Task requirements – Reproduce the entries shown below only from the line with "You are a GUI" down to the line with "588x392 pixels. Task: Click", keeping both end lines and copying each one exactly.

Source records –
----------------------------------------

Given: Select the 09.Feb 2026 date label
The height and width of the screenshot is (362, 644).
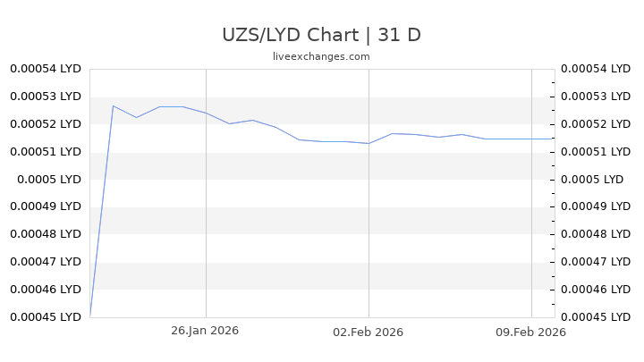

----------------------------------------

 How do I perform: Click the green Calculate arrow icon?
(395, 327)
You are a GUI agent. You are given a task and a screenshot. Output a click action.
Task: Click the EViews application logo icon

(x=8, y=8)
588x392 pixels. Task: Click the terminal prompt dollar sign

----------------------------------------

Response to this exercise –
You are a GUI agent. You are given a task and a screenshot. Output a click action.
Task: Click the EViews application logo icon

(x=8, y=8)
588x392 pixels. Task: Click the terminal prompt dollar sign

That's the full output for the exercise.